Maybe one way to realize this is to think about how utterly hopeless it would be to try to appeal to the interest-relativity of truth to evade the Liar Paradox (I have some remarks about this in the book). In contrast, contextualism and relative truth can be mechanically applied anywhere there is the appearance of disagreement.
Here is the explanation. IRI about knowledge isn't a 'method', like contextualism or relativism. IRI about knowledge is simply the claim that the nature of knowledge is more complicated than epistemologists have realized. IRI about knowledge is therefore simply a claim about what it is to know something. So I don't view it as a method, in the way that appealing to context-sensitivity or relative truth to evade contradiction supplies one with a general method.

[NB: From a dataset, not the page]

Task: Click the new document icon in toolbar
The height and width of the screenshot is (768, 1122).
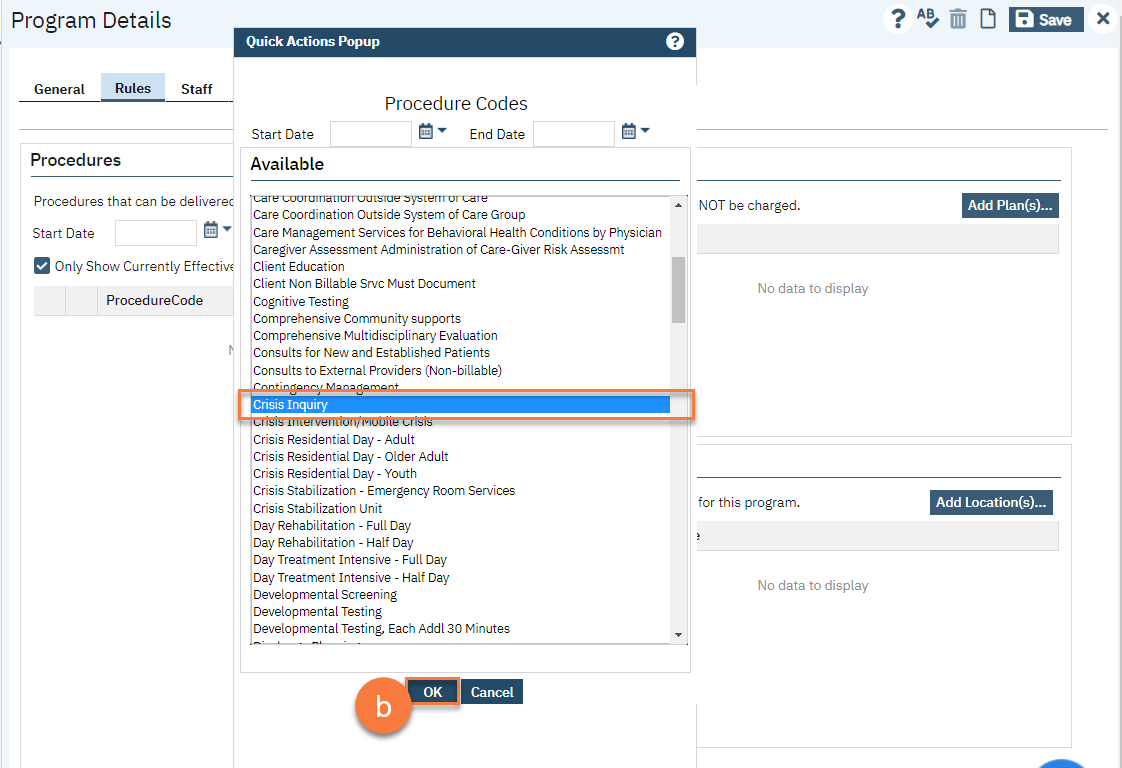Action: click(988, 19)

Maybe one way to realize this is to think about how utterly hopeless it would be to try to appeal to the interest-relativity of truth to evade the Liar Paradox (I have some remarks about this in the book). In contrast, contextualism and relative truth can be mechanically applied anywhere there is the appearance of disagreement.
Thanks, I think the point is well taken with respect to the Liar. I'm not sympathetic to Delia's IRI treatment of vagueness, but I guess the point I was trying to make in the post is that I couldn't quite get in focus the relevant contrast you wanted to make with contextualism, given that you were concerned to argue against both. But I do remember scattered comments on the Liar in the book, and perhaps the hopelessness of an IRI treatment there does serve to suggest there isn't a handle we can crank here. I'll give it some more thought.